Mahmood Ghaleb, a gregarious 14-year-old who aspires to be an airline pilot or a police officer, said the school he attended for three years in Yemen had one grade and broken windows, and was nothing like school here. “Here I learn lot of things,” he said. “In Yemen I learn nothing.”

In many ways, Ms. Sampson’s classroom at Liberty is like any other high school classroom, with computers on the sides, maps of the world up front and backpacks stowed under the desks.

But there are alphabet letters above the chalkboard — uppercase and lowercase — each with illustrations: lions, rabbits, zebras.

Ms. Sampson begins with the basics, including how to write the letters of the alphabet, what they sound like, how to make simple words, when to use capital letters. She and others reject using primers made for kindergarten or first grade, believing that these are uninteresting to their older students. Instead, the teachers often build their lessons around the students themselves.

In the third week of class, Ms. Sampson unfolded an oversize New York City subway map and talked to the students about the boroughs where they live (the Bronx, Brooklyn and Manhattan), how to pronounce them, and what trains they take to school.

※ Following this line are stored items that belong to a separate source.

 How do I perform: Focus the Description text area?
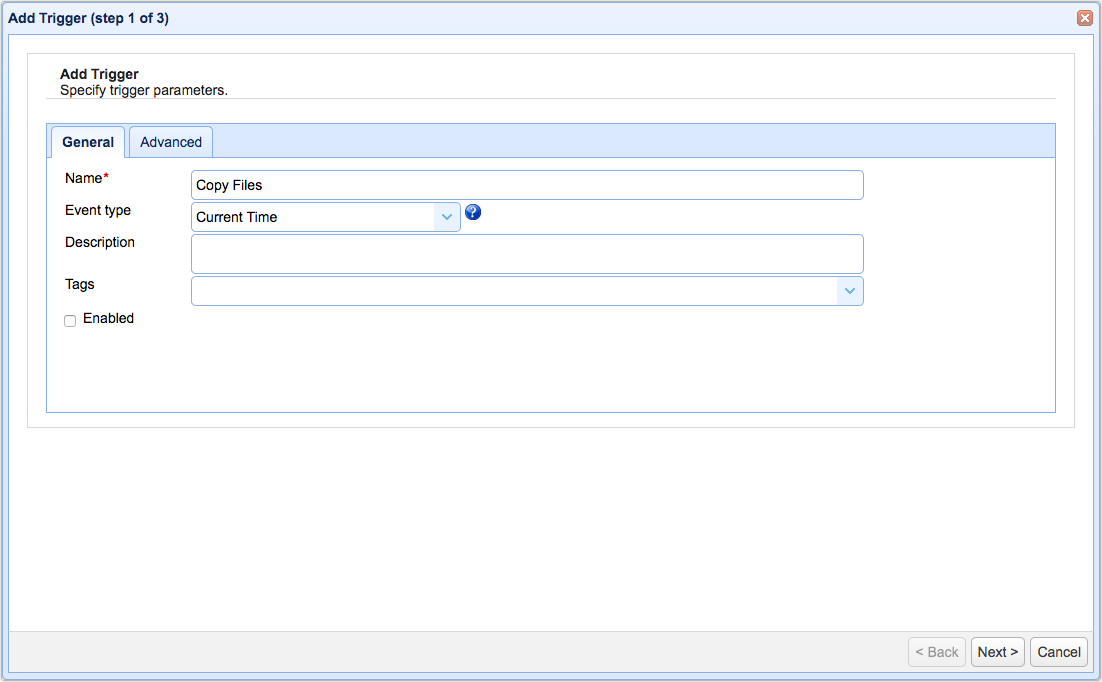(527, 254)
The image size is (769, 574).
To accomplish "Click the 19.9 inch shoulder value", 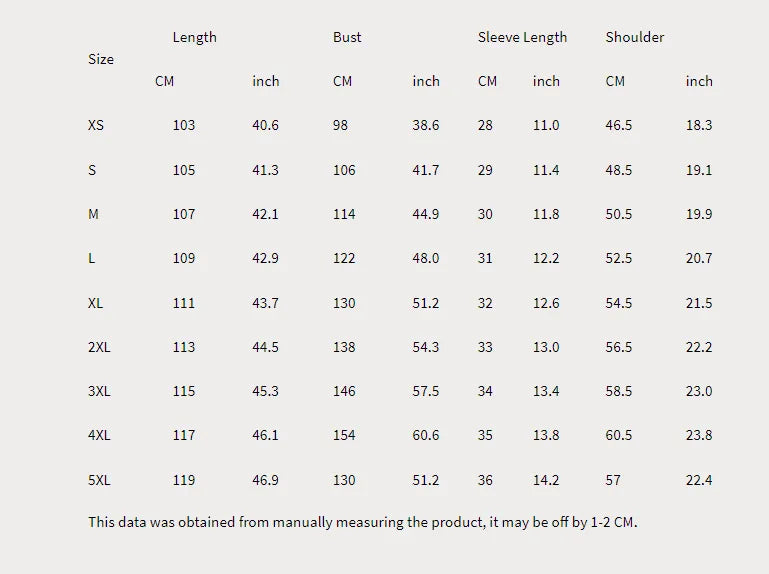I will (699, 214).
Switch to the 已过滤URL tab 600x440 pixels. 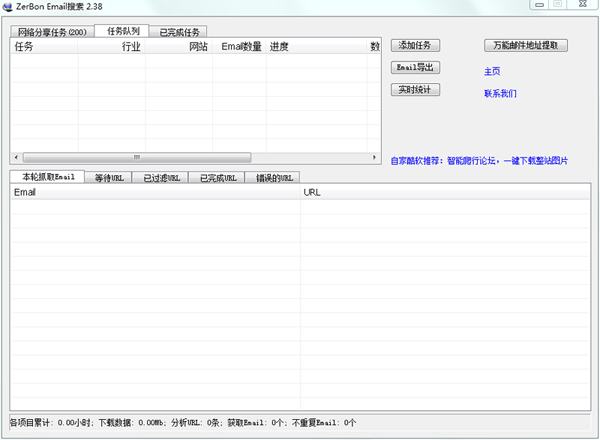tap(161, 178)
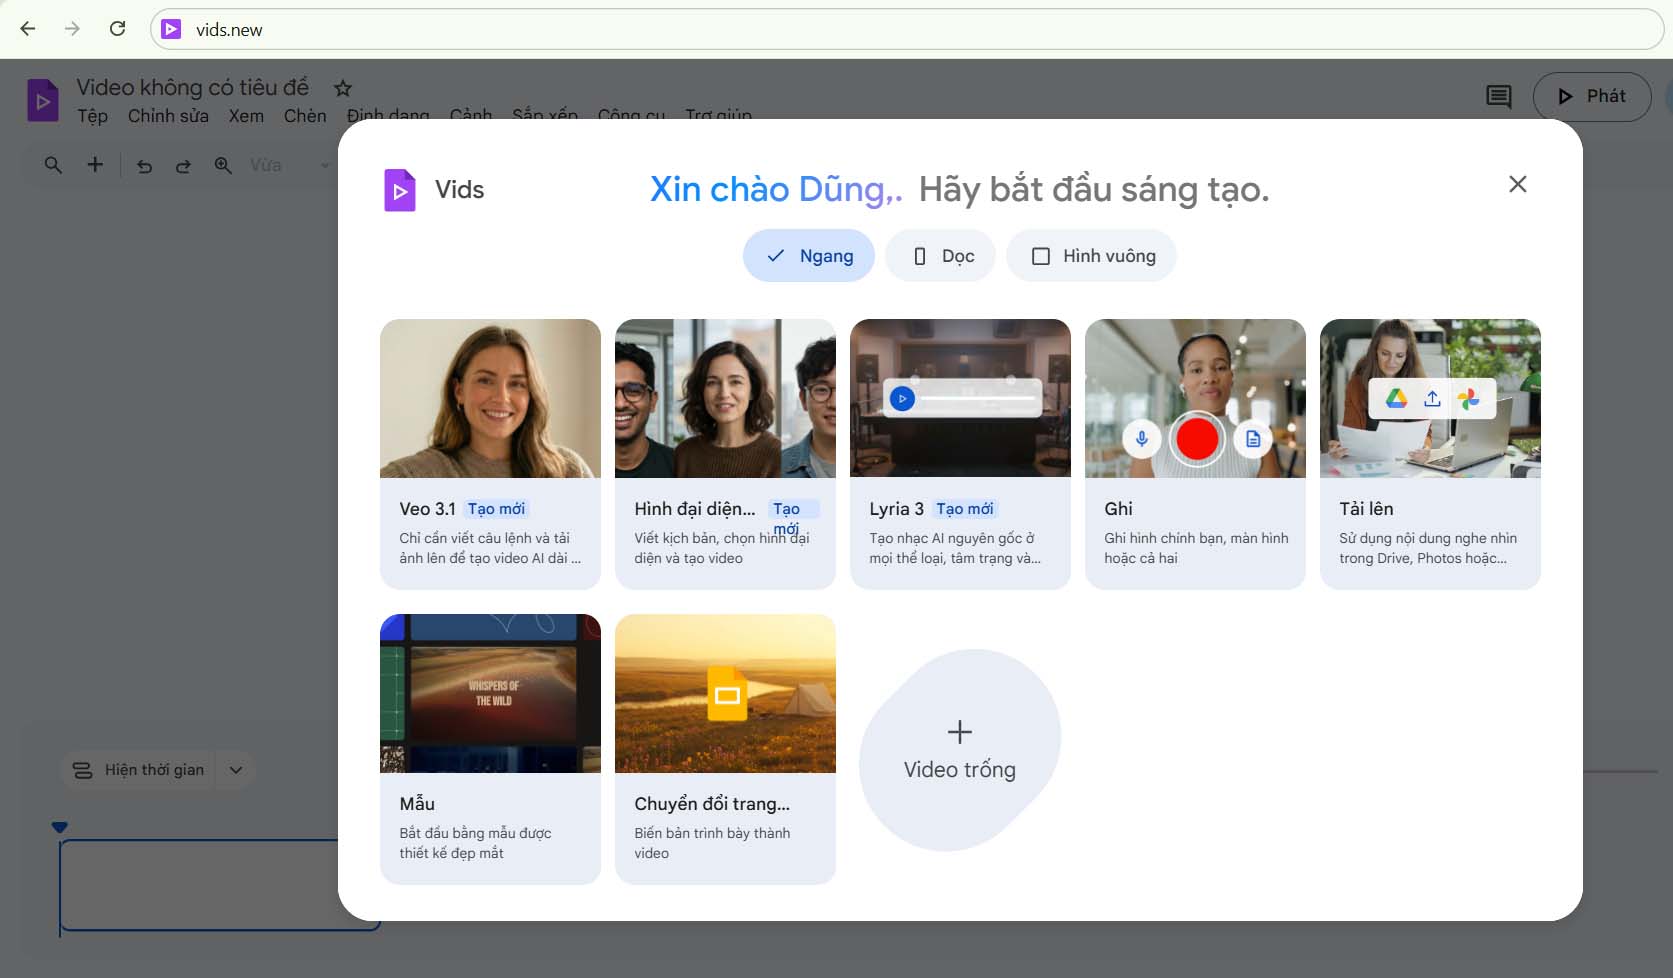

Even in gym, language is emphasized. One morning, students from the literacy program sat in orderly rows on the floor and labeled a skeleton’s bones: heels, shins, jaws, elbows. In later classes, they will learn about equipment and exercises.

“We realized that when our students left us, they were flunking gym in their new schools because they didn’t understand the instructions,” said Bruce Schnur, the principal of Liberty. “Stand up. Sit down. What a whistle means.”

In three or four semesters, some students make rapid progress, mastering some spoken and written English and beginning to use standard textbooks for students their age.

When the students get to the third step in the literacy program, taught by Katie Farrell, the focus is on preparing them to move out of Liberty and survive, like fledglings being pushed out of the nest.

“The goal is to help them make the transition to regular high school, where they will have to deal with big fat American textbooks and with teachers who are not going to cut them a lot of slack for being non-native English speakers and not highly literate,” Ms. Farrell said.

She feeds them coping skills to help them through the long, dense chapters of the world history textbook they are starting: how to preview a chapter, how to think about questions they might want to answer, how to figure out the meanings of unfamiliar words from the context.

The literacy program recently developed relationships with the high schools that take its students. But the new emphasis on the tough state Regents exams is making some schools less receptive; they fear that such students may not be able to pass these required tests and graduate.

It is difficult to find data on what happens to immigrant students when they start out so far behind, and Liberty has not tracked its students in any systematic way. The teachers know that some students drop out after a year or two. Others have enough of a start and enough grit to graduate. And there are the occasional tales of students who make it to — and through — college, like the Ethiopian boy who swam a river to escape the fighting and was captured before he made his way to New York. But they do not expect miracles.

“What we want for them is to be good enough to stand as good a chance as anyone else,” Ms. Sampson said. “If we don’t give them a chance, we are closing doors in their face.”